Texto de origem
────────────────────

Para as pessoas que mentem e, quando confrontadas com a mentira, negam o que falaram mesmo que esteja registrado em áudio ou vídeo, não há limite. A não ser que se coloque um. Deve dar uma liberdade, eu acho, mentir sem consequências. A maioria das pessoas se constrange ao mentir. Os polígrafos (detectores de mentira) são baseados em alterações fisiológicas: quem mente tem aceleração de batimentos cardíacos, perspira. Mas você pode ser treinado para controlar isso e mentir com mais tranquilidade; ou você pode ser um sociopata, e isso vem então naturalmente. A máscara que usam não é de tecido.
Pensei nisso hoje quando, entre palestras e reuniões, lia mensagens de amigos que moram nos EUA e na União Europeia. Para eles, a vida recomeçou. Podem fazer reuniões presenciais, viajar, ir a restaurantes. Estados como Massachussets e cidades como Los Angeles vivem vários dias sem uma única morte por covid-19. Em Nova York, o turismo recomeçou. Visitantes recebendo vacinas como prêmio para ajudar a retomar as atividades na Grande Maçã. Liberdade conquistada por imposição de meses de isolamento e vacinação ampla.

────────────────────

Tarefa 1
Transcreva fielmente o trecho do texto sobre a mentira e a liberdade que começa em "Pensei nisso hoje" e termina em "e vacinação ampla.".
Tarefa 2
Estenda o texto sobre a mentira e a liberdade, escrevendo a continuação a partir do ponto em que ele termina.
As linhas não têm nenhuma relação com o texto sobre a mentira e a liberdade.

Linhas de dados
────────────────────

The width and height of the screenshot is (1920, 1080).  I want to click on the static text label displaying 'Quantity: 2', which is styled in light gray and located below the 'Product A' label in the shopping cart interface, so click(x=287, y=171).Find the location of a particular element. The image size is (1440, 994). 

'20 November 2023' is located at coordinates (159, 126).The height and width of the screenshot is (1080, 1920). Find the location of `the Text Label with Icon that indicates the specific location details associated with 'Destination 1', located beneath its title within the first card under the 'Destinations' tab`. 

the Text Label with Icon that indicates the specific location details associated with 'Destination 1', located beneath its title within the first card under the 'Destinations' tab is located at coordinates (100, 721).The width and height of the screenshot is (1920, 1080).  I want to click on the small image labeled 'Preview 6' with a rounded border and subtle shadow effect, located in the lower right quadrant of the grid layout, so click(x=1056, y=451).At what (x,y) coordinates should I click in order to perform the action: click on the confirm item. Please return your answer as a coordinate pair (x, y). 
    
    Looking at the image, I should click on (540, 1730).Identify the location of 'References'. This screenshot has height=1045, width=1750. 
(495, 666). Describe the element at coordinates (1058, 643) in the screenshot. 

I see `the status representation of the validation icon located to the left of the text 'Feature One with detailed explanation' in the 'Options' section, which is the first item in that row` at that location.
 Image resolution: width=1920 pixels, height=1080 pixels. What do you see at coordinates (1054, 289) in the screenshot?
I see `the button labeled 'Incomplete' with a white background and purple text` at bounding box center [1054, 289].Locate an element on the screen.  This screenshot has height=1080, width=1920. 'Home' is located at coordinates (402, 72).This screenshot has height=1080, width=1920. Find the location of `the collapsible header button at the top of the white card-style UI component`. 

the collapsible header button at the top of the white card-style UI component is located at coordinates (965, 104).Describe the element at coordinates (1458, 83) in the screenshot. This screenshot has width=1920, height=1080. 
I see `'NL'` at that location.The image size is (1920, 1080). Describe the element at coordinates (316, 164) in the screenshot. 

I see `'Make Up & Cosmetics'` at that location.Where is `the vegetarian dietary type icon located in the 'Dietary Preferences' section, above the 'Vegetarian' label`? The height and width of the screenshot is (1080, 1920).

────────────────────

Resposta final 1
Pensei nisso hoje quando, entre palestras e reuniões, lia mensagens de amigos que moram nos EUA e na União Europeia. Para eles, a vida recomeçou. Podem fazer reuniões presenciais, viajar, ir a restaurantes. Estados como Massachussets e cidades como Los Angeles vivem vários dias sem uma única morte por covid-19. Em Nova York, o turismo recomeçou. Visitantes recebendo vacinas como prêmio para ajudar a retomar as atividades na Grande Maçã. Liberdade conquistada por imposição de meses de isolamento e vacinação ampla.

Resposta final 2
A vida no Brasil continua um pesadelo, sem sinal de melhora – muito pelo contrário. Quem mora no país vive hoje tragédias, perde pessoas queridas, corre riscos. Por que, pergunto, escolhemos isso para nós? Dia após dia, revolta assistir, na TV, aos responsáveis por ignorarem os cientistas mentindo placidamente. Mentirem que não promoveram tratamentos errados, que não incentivaram aglomerações, que não buscaram vacinar a população.
Até quando vamos permitir que essas pessoas não apenas claramente despreparadas, mas também desinteressadas em nossas vidas, seja as responsáveis por elas?
O prefeito de Porto Alegre, num gesto teatral que imita os que removem as máscaras nos EUA hoje, dá um patético exemplo. Não pode reivindicar essa liberdade quem não fez o trabalho duro de suportar o desgaste de ser impopular ao priorizar a saúde versus o lucro de alguns. Faz isso plenamente ciente de que não temos nem perto da segurança das cidades americanas que investiram pesadamente em medidas de isolamento e vacinação. Ou seja, continua colocando pessoas em risco.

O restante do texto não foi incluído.